Hence, ``[Not(P)] or P'' is always true.

So, "if P, then P" is also always true and hence a tautology.

**What is the relation between Q and P? ›**

The relation between p and q is represented by the equation **p = q − 4**.

**Is the inverse of p → q the conditional statement q →? ›**

Statement | If p , then q . |
---|---|

Converse | If q , then p . |

Inverse | If not p , then not q . |

Contrapositive | If not q , then not p . |

**What is the Contrapositive of P ∨ Q → R? ›**

∴ Contrapositive of (p∨q)⇒r is **∼r⇒∼(p∨q)** i.e. ∼r⇒(∼p∧∼q).

**What is the converse of p → q → r? ›**

The converse of p→(q→r) is. Simply **(a^(p)/a^(q))^(p+q-r)**.

**Is P → Q and Q → R are true conditionals then P → R is also true? ›**

**The law of syllogism** tells us that if p → q and q → r then p → r is also true.

**Can P imply not P? ›**

Negation: **if p is a statement variable, the negation of p is "not p", denoted by ~p**. If p is true, then ~p is false.

**Is P the consequent in the conditional statement if P then Q? ›**

A conditional is a logical compound statement in which **a statement p, called the antecedent, implies a statement q, called the consequent**. A conditional is written as p→q and is translated as "if p, then q".

### What are these symbols called in English * {} []? ›

**Curly brackets** {}

Curly brackets, also known as braces, are rarely used punctuation marks that are used to group a set.

**What is ⊕ in math? ›**

⊕︀ (logic) exclusive or. (logic) intensional disjunction, as in some relevant logics. (mathematics) **direct sum**. (mathematics) An operator indicating special-defined operation that is similar to addition.

**What does ∃ mean in math? ›**

The symbol ∀ means “for all” or “for any”. The symbol ∃ means “there exists”.

**Is P ∧ Q → P → Q a tautology? ›**

Clearly from the truth table, we can conclude that the truth values of p∨(p→q) and (p∧q)→q are always true. Hence, **they are tautology**.
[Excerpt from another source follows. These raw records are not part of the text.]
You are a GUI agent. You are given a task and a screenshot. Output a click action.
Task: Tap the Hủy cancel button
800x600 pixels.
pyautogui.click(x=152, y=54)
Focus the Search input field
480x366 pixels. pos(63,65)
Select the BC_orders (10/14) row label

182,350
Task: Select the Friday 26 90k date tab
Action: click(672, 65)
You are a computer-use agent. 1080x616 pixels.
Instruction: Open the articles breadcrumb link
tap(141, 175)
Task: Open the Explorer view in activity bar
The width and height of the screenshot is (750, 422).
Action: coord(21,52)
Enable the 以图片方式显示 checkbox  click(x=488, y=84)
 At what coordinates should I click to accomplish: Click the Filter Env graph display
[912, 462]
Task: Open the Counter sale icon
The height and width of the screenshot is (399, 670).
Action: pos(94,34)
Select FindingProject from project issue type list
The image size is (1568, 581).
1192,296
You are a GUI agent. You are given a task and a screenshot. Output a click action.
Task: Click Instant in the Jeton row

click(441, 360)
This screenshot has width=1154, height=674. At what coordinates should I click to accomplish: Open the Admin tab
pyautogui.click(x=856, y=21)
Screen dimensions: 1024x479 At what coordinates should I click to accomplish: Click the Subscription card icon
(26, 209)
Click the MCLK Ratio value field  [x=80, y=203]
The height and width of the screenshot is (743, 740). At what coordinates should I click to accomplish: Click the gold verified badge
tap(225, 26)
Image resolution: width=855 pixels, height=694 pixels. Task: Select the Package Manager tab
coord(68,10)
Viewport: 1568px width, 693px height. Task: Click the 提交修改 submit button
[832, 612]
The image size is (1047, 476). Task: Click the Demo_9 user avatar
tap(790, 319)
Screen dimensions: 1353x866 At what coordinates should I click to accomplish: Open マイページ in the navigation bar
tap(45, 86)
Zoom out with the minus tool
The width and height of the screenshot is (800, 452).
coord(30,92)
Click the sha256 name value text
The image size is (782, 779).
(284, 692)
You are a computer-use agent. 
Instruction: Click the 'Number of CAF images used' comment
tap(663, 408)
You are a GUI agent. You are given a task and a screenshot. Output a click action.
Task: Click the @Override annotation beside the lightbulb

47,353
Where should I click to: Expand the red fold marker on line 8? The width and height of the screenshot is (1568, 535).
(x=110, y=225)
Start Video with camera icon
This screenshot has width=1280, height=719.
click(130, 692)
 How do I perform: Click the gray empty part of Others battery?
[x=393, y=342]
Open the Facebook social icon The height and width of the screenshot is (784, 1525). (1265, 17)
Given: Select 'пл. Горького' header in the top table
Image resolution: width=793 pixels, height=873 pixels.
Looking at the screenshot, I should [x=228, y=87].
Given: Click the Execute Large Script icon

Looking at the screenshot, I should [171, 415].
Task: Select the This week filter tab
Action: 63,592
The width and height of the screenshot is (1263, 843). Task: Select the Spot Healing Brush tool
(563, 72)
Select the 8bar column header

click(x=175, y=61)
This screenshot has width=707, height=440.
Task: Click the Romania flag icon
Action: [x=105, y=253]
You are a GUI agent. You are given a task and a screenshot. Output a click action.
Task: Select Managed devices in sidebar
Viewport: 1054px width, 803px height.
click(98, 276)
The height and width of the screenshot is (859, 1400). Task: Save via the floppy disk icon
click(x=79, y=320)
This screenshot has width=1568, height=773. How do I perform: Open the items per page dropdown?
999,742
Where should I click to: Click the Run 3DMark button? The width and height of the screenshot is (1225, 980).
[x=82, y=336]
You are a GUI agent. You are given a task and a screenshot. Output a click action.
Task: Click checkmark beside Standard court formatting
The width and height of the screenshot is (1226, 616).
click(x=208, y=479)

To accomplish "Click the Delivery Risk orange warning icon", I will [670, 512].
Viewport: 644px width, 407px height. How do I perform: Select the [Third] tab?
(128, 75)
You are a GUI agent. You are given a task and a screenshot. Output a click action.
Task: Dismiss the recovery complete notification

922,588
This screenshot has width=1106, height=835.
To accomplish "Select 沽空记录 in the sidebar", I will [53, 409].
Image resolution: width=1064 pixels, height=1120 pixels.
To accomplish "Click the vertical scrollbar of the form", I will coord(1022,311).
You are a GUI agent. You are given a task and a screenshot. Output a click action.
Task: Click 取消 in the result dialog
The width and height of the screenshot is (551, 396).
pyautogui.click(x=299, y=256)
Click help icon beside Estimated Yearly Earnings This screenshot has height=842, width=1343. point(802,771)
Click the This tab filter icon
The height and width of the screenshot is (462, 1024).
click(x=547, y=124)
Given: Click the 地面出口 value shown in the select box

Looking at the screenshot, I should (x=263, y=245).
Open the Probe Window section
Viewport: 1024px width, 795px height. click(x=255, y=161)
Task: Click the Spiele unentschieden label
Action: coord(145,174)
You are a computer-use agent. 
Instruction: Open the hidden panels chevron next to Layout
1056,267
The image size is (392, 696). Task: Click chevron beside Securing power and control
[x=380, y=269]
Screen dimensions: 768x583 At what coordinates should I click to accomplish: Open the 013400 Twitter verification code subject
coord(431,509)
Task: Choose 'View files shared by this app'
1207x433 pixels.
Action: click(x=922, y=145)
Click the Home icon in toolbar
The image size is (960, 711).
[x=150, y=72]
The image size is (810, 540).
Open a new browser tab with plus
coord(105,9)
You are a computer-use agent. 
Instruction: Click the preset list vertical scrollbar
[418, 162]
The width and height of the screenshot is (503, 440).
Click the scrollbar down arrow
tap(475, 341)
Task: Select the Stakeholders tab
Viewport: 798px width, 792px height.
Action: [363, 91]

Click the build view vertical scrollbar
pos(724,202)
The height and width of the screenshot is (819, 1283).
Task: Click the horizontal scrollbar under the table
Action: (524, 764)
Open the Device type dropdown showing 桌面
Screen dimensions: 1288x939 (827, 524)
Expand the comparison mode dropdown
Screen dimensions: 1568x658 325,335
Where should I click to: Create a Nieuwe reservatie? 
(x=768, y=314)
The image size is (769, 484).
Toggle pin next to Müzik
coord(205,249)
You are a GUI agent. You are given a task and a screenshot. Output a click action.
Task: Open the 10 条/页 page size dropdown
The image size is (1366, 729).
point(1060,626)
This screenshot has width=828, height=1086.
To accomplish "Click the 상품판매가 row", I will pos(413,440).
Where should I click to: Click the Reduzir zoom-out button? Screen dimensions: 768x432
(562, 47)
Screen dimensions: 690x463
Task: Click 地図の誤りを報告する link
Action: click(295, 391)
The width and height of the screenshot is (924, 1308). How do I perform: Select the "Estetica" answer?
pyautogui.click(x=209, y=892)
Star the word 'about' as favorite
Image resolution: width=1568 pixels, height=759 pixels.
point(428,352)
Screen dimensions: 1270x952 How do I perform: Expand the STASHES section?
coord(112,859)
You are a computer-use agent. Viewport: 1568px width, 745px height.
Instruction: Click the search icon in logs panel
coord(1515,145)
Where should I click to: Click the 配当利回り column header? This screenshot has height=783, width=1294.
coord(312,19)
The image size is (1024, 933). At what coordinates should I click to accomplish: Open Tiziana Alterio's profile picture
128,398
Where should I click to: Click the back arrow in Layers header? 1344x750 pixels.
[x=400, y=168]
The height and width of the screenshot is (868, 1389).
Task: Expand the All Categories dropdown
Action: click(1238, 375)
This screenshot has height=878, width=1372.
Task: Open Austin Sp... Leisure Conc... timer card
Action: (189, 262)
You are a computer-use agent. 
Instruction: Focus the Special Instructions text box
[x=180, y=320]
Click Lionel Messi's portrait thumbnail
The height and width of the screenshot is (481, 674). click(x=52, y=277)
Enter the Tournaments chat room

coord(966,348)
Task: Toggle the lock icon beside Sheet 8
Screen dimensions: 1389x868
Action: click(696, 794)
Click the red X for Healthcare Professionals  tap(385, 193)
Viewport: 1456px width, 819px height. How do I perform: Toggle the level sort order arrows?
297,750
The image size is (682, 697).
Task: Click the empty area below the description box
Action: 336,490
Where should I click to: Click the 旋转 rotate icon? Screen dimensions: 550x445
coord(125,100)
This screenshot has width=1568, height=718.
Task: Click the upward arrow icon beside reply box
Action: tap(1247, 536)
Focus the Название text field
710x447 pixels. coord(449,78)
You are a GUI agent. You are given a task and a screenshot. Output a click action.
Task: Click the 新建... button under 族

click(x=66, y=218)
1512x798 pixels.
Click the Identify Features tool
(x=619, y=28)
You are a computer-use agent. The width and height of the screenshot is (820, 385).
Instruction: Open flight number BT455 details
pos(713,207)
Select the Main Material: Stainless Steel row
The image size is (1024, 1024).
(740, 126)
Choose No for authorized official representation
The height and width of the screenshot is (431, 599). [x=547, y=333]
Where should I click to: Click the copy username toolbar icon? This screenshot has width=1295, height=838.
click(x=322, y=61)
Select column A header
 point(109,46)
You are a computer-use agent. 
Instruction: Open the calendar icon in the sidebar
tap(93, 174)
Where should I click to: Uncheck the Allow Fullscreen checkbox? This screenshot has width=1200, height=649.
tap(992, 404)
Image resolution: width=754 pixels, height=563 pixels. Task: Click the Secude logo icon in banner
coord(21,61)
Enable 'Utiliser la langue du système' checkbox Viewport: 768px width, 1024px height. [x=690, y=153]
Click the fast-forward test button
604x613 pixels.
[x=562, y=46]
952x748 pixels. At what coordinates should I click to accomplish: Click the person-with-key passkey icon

**Is P → Q ∨ Q → pa tautology? ›**

**The given statement is a tautology** as the truth table has all the values as true in the output which is the property of tautology.

**Why is P implies Q the same as not P or Q? ›**

The statement “p implies q” means that **if p is true, then q must also be true**. The statement “p implies q” is also written “if p then q” or sometimes “q if p.” Statement p is called the premise of the implication and q is called the conclusion.

**Which is logically equivalent to p∧q → r? ›**

Solution. (p ∧ q) → r is logically equivalent to **p → (q → r)**.

**What is the inverse of p → Q? ›**

Suppose a conditional statement of the form "If p then q" is given. The inverse is "**If ~p then ~q**." Symbolically, the inverse of p q is ~p ~q.

**Is p → QVP a tautology a contingency or a contradiction? ›**

As seen above, 'P v Q' is **a contingent statement** – there are instances where it is true (row 1, 2 and 3), and an instance where it is false (row 4).

**What are the truth values for ~( p ∨ q? ›**

We know that p∨q is only true when **at least one of p or q are true**. We know that p→q is only false when both p is true and q is false.

### What is an example of a tautology in a truth table? ›

For example for any two given statements such as x and y, (x ⇒ y) ∨ (y ⇒ x) is a tautology. The simple examples of tautology are; **Either Mohan will go home or Mohan will not go home.** **He is healthy or he is not healthy**.

**What is the statement P and P implies Q implies Q? ›**

p → q (p implies q) (if p then q) is the proposition that is **false when p is true and q is false and true otherwise**.

**What is the negation of the statement p → q ∨ r? ›**

So, ∼(p→(q ∨ r))≡ **p ∧(∼q∧∼r)**

**What is the negation of P → PV Q? ›**

Solution. The negation of p → (~p ∨ q) is **P ∧ ∼q**.

**What is the equivalent of if not p then not q? ›**

"If p, then not q" is equivalent to "**No p are q**." Example: "If something is a poodle, then it is a dog" is a round-about way of saying "All poodles are dogs."